__Exercise__. Give back every entry, copied exactly.

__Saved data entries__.

-- Opening Marker --

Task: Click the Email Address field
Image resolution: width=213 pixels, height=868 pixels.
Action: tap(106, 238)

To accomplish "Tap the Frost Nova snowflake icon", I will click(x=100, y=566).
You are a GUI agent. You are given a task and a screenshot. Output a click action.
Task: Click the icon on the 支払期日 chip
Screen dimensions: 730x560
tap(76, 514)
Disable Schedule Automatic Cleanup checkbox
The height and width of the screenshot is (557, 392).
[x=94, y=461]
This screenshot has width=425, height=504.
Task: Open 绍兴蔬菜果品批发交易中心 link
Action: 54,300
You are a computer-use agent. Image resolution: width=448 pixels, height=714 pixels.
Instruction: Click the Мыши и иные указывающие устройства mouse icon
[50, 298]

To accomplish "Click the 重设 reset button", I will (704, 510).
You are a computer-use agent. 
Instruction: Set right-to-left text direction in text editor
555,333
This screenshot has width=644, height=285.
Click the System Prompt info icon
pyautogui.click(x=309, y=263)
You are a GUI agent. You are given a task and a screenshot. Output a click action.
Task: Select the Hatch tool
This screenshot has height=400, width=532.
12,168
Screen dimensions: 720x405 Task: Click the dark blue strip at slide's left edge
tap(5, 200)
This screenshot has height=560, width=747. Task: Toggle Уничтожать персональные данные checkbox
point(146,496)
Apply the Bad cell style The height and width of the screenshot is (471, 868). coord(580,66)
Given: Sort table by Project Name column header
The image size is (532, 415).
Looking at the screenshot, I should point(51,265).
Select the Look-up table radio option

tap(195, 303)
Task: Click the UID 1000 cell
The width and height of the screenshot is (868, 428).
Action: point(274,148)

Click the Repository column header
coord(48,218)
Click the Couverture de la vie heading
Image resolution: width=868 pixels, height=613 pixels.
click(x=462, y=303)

-- Closing Marker --

__Solution to the problem__.
Task: Click the Email Address field
Image resolution: width=213 pixels, height=868 pixels.
Action: tap(106, 238)

To accomplish "Tap the Frost Nova snowflake icon", I will click(x=100, y=566).
You are a GUI agent. You are given a task and a screenshot. Output a click action.
Task: Click the icon on the 支払期日 chip
Screen dimensions: 730x560
tap(76, 514)
Disable Schedule Automatic Cleanup checkbox
The height and width of the screenshot is (557, 392).
[x=94, y=461]
This screenshot has width=425, height=504.
Task: Open 绍兴蔬菜果品批发交易中心 link
Action: 54,300
You are a computer-use agent. Image resolution: width=448 pixels, height=714 pixels.
Instruction: Click the Мыши и иные указывающие устройства mouse icon
[50, 298]

To accomplish "Click the 重设 reset button", I will (704, 510).
You are a computer-use agent. 
Instruction: Set right-to-left text direction in text editor
555,333
This screenshot has width=644, height=285.
Click the System Prompt info icon
pyautogui.click(x=309, y=263)
You are a GUI agent. You are given a task and a screenshot. Output a click action.
Task: Select the Hatch tool
This screenshot has height=400, width=532.
12,168
Screen dimensions: 720x405 Task: Click the dark blue strip at slide's left edge
tap(5, 200)
This screenshot has height=560, width=747. Task: Toggle Уничтожать персональные данные checkbox
point(146,496)
Apply the Bad cell style The height and width of the screenshot is (471, 868). coord(580,66)
Given: Sort table by Project Name column header
The image size is (532, 415).
Looking at the screenshot, I should point(51,265).
Select the Look-up table radio option

tap(195, 303)
Task: Click the UID 1000 cell
The width and height of the screenshot is (868, 428).
Action: point(274,148)

Click the Repository column header
coord(48,218)
Click the Couverture de la vie heading
Image resolution: width=868 pixels, height=613 pixels.
click(x=462, y=303)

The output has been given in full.